Written problem — Lay out every line of the listing below as a Markdown table with two columns, Row and Line. Number the rows in order and leave out blank lines.

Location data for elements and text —
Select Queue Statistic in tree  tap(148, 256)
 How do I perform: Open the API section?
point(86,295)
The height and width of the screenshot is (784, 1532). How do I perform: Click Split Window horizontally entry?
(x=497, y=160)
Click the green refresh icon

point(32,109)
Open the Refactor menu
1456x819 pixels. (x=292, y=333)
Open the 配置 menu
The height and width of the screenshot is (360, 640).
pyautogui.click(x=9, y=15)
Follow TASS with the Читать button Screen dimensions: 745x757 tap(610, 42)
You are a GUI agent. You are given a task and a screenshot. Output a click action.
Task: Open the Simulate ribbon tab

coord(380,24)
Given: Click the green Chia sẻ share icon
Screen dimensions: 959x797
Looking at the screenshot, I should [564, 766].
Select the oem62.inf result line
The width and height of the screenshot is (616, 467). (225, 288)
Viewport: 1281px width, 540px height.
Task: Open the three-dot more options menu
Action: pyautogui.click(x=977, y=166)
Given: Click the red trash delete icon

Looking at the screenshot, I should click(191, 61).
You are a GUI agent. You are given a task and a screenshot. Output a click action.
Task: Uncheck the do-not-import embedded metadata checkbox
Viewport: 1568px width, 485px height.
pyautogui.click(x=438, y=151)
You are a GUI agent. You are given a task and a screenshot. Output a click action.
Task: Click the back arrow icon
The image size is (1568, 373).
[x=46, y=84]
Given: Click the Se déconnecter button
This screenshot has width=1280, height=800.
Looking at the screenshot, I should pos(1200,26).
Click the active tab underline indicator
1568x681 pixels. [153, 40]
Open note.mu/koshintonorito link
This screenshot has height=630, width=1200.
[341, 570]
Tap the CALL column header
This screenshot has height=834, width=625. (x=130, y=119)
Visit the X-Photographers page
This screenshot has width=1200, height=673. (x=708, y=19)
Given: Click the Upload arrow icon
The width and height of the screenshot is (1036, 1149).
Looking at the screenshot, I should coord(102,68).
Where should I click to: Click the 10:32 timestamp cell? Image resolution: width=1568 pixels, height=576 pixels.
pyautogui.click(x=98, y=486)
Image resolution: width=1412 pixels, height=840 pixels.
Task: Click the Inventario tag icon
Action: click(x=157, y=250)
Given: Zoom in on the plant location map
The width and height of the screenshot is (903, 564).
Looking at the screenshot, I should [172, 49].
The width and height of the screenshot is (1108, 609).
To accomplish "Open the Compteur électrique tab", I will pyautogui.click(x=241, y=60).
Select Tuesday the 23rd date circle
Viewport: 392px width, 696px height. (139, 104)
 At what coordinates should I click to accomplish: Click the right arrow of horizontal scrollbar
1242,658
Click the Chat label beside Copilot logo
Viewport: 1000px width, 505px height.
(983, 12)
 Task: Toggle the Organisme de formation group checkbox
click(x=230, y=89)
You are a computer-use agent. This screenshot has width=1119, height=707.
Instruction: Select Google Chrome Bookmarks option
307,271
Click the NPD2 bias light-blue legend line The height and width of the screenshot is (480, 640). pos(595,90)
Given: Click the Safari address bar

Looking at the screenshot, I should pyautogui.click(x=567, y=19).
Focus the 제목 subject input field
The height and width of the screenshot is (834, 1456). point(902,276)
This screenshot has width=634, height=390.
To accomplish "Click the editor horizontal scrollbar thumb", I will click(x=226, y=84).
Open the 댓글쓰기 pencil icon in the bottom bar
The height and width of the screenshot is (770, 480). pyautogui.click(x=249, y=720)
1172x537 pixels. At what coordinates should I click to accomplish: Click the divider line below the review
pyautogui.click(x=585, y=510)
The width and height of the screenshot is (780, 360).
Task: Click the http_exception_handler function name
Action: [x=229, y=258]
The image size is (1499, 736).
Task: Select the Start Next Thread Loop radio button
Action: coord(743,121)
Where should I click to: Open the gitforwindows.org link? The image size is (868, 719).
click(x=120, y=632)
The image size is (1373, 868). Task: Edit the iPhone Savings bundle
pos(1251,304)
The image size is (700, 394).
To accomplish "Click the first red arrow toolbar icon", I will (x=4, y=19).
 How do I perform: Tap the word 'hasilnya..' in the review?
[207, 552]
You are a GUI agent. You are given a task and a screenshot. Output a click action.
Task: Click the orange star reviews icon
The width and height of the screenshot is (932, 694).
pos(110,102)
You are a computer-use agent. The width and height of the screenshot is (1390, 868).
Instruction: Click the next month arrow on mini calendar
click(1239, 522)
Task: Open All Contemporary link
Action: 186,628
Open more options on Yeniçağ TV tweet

Solved exercise —
| Row | Line |
|---|---|
| 1 | Select Queue Statistic in tree  tap(148, 256) |
| 2 |  How do I perform: Open the API section? |
| 3 | point(86,295) |
| 4 | The height and width of the screenshot is (784, 1532). How do I perform: Click Split Window horizontally entry? |
| 5 | (x=497, y=160) |
| 6 | Click the green refresh icon |
| 7 | point(32,109) |
| 8 | Open the Refactor menu |
| 9 | 1456x819 pixels. (x=292, y=333) |
| 10 | Open the 配置 menu |
| 11 | The height and width of the screenshot is (360, 640). |
| 12 | pyautogui.click(x=9, y=15) |
| 13 | Follow TASS with the Читать button Screen dimensions: 745x757 tap(610, 42) |
| 14 | You are a GUI agent. You are given a task and a screenshot. Output a click action. |
| 15 | Task: Open the Simulate ribbon tab |
| 16 | coord(380,24) |
| 17 | Given: Click the green Chia sẻ share icon |
| 18 | Screen dimensions: 959x797 |
| 19 | Looking at the screenshot, I should [564, 766]. |
| 20 | Select the oem62.inf result line |
| 21 | The width and height of the screenshot is (616, 467). (225, 288) |
| 22 | Viewport: 1281px width, 540px height. |
| 23 | Task: Open the three-dot more options menu |
| 24 | Action: pyautogui.click(x=977, y=166) |
| 25 | Given: Click the red trash delete icon |
| 26 | Looking at the screenshot, I should click(191, 61). |
| 27 | You are a GUI agent. You are given a task and a screenshot. Output a click action. |
| 28 | Task: Uncheck the do-not-import embedded metadata checkbox |
| 29 | Viewport: 1568px width, 485px height. |
| 30 | pyautogui.click(x=438, y=151) |
| 31 | You are a GUI agent. You are given a task and a screenshot. Output a click action. |
| 32 | Task: Click the back arrow icon |
| 33 | The image size is (1568, 373). |
| 34 | [x=46, y=84] |
| 35 | Given: Click the Se déconnecter button |
| 36 | This screenshot has width=1280, height=800. |
| 37 | Looking at the screenshot, I should pos(1200,26). |
| 38 | Click the active tab underline indicator |
| 39 | 1568x681 pixels. [153, 40] |
| 40 | Open note.mu/koshintonorito link |
| 41 | This screenshot has height=630, width=1200. |
| 42 | [341, 570] |
| 43 | Tap the CALL column header |
| 44 | This screenshot has height=834, width=625. (x=130, y=119) |
| 45 | Visit the X-Photographers page |
| 46 | This screenshot has width=1200, height=673. (x=708, y=19) |
| 47 | Given: Click the Upload arrow icon |
| 48 | The width and height of the screenshot is (1036, 1149). |
| 49 | Looking at the screenshot, I should coord(102,68). |
| 50 | Where should I click to: Click the 10:32 timestamp cell? Image resolution: width=1568 pixels, height=576 pixels. |
| 51 | pyautogui.click(x=98, y=486) |
| 52 | Image resolution: width=1412 pixels, height=840 pixels. |
| 53 | Task: Click the Inventario tag icon |
| 54 | Action: click(x=157, y=250) |
| 55 | Given: Zoom in on the plant location map |
| 56 | The width and height of the screenshot is (903, 564). |
| 57 | Looking at the screenshot, I should [172, 49]. |
| 58 | The width and height of the screenshot is (1108, 609). |
| 59 | To accomplish "Open the Compteur électrique tab", I will pyautogui.click(x=241, y=60). |
| 60 | Select Tuesday the 23rd date circle |
| 61 | Viewport: 392px width, 696px height. (139, 104) |
| 62 |  At what coordinates should I click to accomplish: Click the right arrow of horizontal scrollbar |
| 63 | 1242,658 |
| 64 | Click the Chat label beside Copilot logo |
| 65 | Viewport: 1000px width, 505px height. |
| 66 | (983, 12) |
| 67 |  Task: Toggle the Organisme de formation group checkbox |
| 68 | click(x=230, y=89) |
| 69 | You are a computer-use agent. This screenshot has width=1119, height=707. |
| 70 | Instruction: Select Google Chrome Bookmarks option |
| 71 | 307,271 |
| 72 | Click the NPD2 bias light-blue legend line The height and width of the screenshot is (480, 640). pos(595,90) |
| 73 | Given: Click the Safari address bar |
| 74 | Looking at the screenshot, I should pyautogui.click(x=567, y=19). |
| 75 | Focus the 제목 subject input field |
| 76 | The height and width of the screenshot is (834, 1456). point(902,276) |
| 77 | This screenshot has width=634, height=390. |
| 78 | To accomplish "Click the editor horizontal scrollbar thumb", I will click(x=226, y=84). |
| 79 | Open the 댓글쓰기 pencil icon in the bottom bar |
| 80 | The height and width of the screenshot is (770, 480). pyautogui.click(x=249, y=720) |
| 81 | 1172x537 pixels. At what coordinates should I click to accomplish: Click the divider line below the review |
| 82 | pyautogui.click(x=585, y=510) |
| 83 | The width and height of the screenshot is (780, 360). |
| 84 | Task: Click the http_exception_handler function name |
| 85 | Action: [x=229, y=258] |
| 86 | The image size is (1499, 736). |
| 87 | Task: Select the Start Next Thread Loop radio button |
| 88 | Action: coord(743,121) |
| 89 | Where should I click to: Open the gitforwindows.org link? The image size is (868, 719). |
| 90 | click(x=120, y=632) |
| 91 | The image size is (1373, 868). Task: Edit the iPhone Savings bundle |
| 92 | pos(1251,304) |
| 93 | The image size is (700, 394). |
| 94 | To accomplish "Click the first red arrow toolbar icon", I will (x=4, y=19). |
| 95 |  How do I perform: Tap the word 'hasilnya..' in the review? |
| 96 | [207, 552] |
| 97 | You are a GUI agent. You are given a task and a screenshot. Output a click action. |
| 98 | Task: Click the orange star reviews icon |
| 99 | The width and height of the screenshot is (932, 694). |
| 100 | pos(110,102) |
| 101 | You are a computer-use agent. The width and height of the screenshot is (1390, 868). |
| 102 | Instruction: Click the next month arrow on mini calendar |
| 103 | click(1239, 522) |
| 104 | Task: Open All Contemporary link |
| 105 | Action: 186,628 |
| 106 | Open more options on Yeniçağ TV tweet |